It was the Royal Swedish Academy of Sciences, who wanted to let him know that he won the Nobel Prize.

Hansen, along with U. of C. professor Eugene Fama and Robert Shiller of Yale shared the prize for their economic research on predicting short-term stock price changes.

At first, Hansen didn’t believe it was real, adding that he thought the high point of his economics fame would be a passing mention in economists Thomas Sargent and Christopher Sims’ 2011 Nobel acceptance speech.

“I thought, ‘Wow, this is it, I got my moment,’” Hansen said.

He said he never thought about whether he deserved the highest honor in economics.

“That’s not for me to decide, that’s for someone else to decide — and I guess they did,” Hansen said after a packed celebration Monday morning at the university’s Booth School of Business.

Hansen looked nervous and giddy standing in front of a packed house next to a strident Fama at the public announcement of the honor.
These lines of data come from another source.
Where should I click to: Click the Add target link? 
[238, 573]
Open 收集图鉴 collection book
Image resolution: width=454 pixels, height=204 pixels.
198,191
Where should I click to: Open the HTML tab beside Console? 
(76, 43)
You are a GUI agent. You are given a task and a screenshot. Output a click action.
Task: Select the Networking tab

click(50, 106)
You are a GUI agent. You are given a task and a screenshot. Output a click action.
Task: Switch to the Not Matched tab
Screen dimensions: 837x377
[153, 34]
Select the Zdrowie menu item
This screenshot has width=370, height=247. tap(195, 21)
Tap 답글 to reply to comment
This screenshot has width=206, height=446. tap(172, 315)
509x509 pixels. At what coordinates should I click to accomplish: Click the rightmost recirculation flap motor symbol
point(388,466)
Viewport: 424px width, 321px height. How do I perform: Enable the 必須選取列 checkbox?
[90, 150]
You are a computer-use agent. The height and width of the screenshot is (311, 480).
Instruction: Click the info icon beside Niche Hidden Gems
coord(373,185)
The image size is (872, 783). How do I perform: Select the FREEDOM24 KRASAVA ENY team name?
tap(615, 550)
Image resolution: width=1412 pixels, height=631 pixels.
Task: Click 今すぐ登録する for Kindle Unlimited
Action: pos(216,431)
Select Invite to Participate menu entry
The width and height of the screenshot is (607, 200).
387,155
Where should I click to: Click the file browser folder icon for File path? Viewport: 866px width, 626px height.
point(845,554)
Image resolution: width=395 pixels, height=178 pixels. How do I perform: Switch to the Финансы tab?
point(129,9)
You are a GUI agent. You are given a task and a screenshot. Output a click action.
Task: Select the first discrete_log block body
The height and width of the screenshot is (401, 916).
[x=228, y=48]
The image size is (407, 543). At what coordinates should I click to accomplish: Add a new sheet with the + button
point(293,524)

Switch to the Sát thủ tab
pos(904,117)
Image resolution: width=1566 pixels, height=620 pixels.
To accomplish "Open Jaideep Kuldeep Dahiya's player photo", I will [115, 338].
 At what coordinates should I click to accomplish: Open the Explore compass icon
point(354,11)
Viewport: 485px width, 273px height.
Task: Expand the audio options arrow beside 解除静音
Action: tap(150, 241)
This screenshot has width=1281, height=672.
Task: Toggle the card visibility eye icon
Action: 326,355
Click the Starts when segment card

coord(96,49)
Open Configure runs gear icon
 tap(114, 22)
Fama quickly disappeared after the celebration, but Hansen lingered to receive an additional congratulations from economics professor Gary Becker, who won the Nobel Prize in economics in 1992.

“You can’t believe what happens to your life, you become a celebrity,” Becker said of winning the Nobel Prize. “I recommend it to everyone.”

Both Fama and Hansen attributed their gains in the field to the culture at the University of Chicago.

“We argue vociferously, but it’s never personal, and that’s a very wonderful thing,” Fama said.

In a morning announcement of the prize, the Royal Swedish Academy of Sciences praised the decades of study that advanced the efficient market hypothesis and predicted short-term price changes.

“These findings not only had a profound impact on subsequent research, but also changed market practice,” the Nobel announcement of the prize stated. “Using this method, Hansen and other researchers have found that modifications of these theories go a long way toward explaining asset prices.”

Fama and Hansen join more than two dozen scholars at the university who have been awarded the Nobel Prize.